* [ACTIVITY]:
So that nothing is lost, write out all the lines below exactly.

(Entries taken from a collection)

:::

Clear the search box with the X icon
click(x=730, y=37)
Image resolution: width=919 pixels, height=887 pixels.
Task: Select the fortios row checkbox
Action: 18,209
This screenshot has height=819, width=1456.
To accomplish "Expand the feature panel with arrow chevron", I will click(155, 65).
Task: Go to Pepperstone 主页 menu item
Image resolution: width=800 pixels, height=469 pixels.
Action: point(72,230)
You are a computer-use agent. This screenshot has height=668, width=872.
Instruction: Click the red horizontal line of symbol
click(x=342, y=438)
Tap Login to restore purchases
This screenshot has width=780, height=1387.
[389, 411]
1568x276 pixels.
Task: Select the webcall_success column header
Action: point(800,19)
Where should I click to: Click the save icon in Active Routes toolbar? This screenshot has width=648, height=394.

:::

* [WRITTEN SOLUTION]:
Clear the search box with the X icon
click(x=730, y=37)
Image resolution: width=919 pixels, height=887 pixels.
Task: Select the fortios row checkbox
Action: 18,209
This screenshot has height=819, width=1456.
To accomplish "Expand the feature panel with arrow chevron", I will click(155, 65).
Task: Go to Pepperstone 主页 menu item
Image resolution: width=800 pixels, height=469 pixels.
Action: point(72,230)
You are a computer-use agent. This screenshot has height=668, width=872.
Instruction: Click the red horizontal line of symbol
click(x=342, y=438)
Tap Login to restore purchases
This screenshot has width=780, height=1387.
[389, 411]
1568x276 pixels.
Task: Select the webcall_success column header
Action: point(800,19)
Where should I click to: Click the save icon in Active Routes toolbar? This screenshot has width=648, height=394.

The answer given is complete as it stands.